Ömer Asaf KOÇ
Saat gecenin on’u olmuştu. Yatma zamanı gelmişti.
Odama gittim ve annemin bana aldığı müzik kutusunu açtım. Müzik kutusundan çıkan müzik notaları çok huzur veriyordu. Bu yüzden uyumadan önce bu müziği dinlemeyi çok seviyordum. Her nota ayrı bir uyku perisi çağırıyordu bana. Bu yüzden de daha çabuk uykuya daldım.
Sabah olup uyandığımda bir uçan balondaydım. Balona bir kuş kondu ve bana bir anahtar verdi, sonra uçtu gitti. Ben de yavaşça uçan balonu yere indirdim. Karşımda kocaman bir saray duruyordu. Anahtarın o sarayın kapısının anahtarı olduğunu düşündüm ama değildi. Baktım ki kapının yanında bir zil var. Zile bastım, kapı kendiliğinden açıldı. Karşımda bir mücevher sandığı vardı. Bir anda her taraftan oklar fırladı ama Allah’tan kimse yaralanmadı. Sonra bir kral geldi ve dedi ki:
-Artık tacımı, sarayımı, mücevherlerimi sana devrediyorum, dedi.
-Ama 11 yaşındaki bir çocuk nasıl kral olur, dedim. Diğer ülkelerdeki çocuklar bu olayı çok kıskandılar. Fakat bu ülkedekiler 11 yaşındaki bu çocuğu yani beni kral olarak kabul ettiler ve kral oluşumu kutladılar. Kurulan bu ülkenin adı Türkiye idi. Güçlü olduğum için kazandım ve hep kazanacağını biliyordum. Öz güvenimi hiç kaybetmedim ve bu güzel ülkede yaşamaya devam ettim.

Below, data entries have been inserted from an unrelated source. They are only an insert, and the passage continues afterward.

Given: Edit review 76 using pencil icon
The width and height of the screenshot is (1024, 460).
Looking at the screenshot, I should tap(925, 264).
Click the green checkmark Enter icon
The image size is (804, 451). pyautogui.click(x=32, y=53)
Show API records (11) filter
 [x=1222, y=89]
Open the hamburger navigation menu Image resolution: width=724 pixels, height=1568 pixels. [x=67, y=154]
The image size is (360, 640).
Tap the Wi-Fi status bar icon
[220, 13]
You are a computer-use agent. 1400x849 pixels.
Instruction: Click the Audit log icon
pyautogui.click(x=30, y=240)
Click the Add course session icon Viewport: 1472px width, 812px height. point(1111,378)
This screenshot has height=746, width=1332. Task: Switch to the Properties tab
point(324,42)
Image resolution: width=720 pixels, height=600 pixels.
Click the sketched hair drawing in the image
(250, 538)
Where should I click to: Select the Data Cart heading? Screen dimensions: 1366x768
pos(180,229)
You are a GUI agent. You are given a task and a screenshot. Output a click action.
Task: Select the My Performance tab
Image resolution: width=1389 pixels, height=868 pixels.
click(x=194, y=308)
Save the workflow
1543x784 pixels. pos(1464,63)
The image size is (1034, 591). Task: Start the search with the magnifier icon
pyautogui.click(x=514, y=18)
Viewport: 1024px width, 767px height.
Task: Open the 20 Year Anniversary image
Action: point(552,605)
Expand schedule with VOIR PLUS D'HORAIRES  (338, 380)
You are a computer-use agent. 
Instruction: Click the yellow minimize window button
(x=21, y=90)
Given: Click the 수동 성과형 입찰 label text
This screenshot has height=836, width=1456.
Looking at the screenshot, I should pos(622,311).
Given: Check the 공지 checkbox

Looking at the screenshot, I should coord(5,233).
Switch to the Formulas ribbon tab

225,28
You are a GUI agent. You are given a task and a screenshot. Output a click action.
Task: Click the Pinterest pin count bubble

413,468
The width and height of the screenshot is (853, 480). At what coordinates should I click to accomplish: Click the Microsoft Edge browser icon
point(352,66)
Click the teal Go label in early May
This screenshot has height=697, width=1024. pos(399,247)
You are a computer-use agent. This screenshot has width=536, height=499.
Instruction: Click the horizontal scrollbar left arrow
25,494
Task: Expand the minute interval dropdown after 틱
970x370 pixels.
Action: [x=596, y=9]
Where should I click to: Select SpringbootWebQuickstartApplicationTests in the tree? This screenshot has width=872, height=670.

Bir süre sonra bana anahtar getiren kuş yeniden geldi ve anahtarımı alarak uçtu gitti. Aradı aradı en son eski kralı buldu ve eski krala anahtarı teslim etti. Eski kral anahtarı ile saraya geri döndü. Mücevher sandığını açtı, hazinesi daha da artmıştı. Aradan on sene geçtiği için eski kralı kimse tanıyamadı.
Artık çocukluktan çıkıp genç olmuştum, eski Kral’ı görünce:
-Siz kimsiniz, benim tacımı nasıl takarsınız, dedim.
Eski Kral:
-Ben sana bu tacı veren kişiyim.
Ben:
-Emin misin, kapıdaki oklar seni öldürmüş olmalı..
Eski Kral:
-Hafızan beni unutmamış işte.
Ben:
-Gel o zaman, dedim, mücevher sandığının olduğu odaya gittik. Orada gizli oklar vardı ve ikimiz de tacı çıkartınca oklar ikimizi de vurdu ve oracıkta ikimiz de öldük.
Aniden annemin sesi duyuldu:
-Hadi kuzum, kalk. Sabah oldu. Okul zamanı…
Hemen gözlerimi açtım ve her şeyin rüya olduğunu anladım.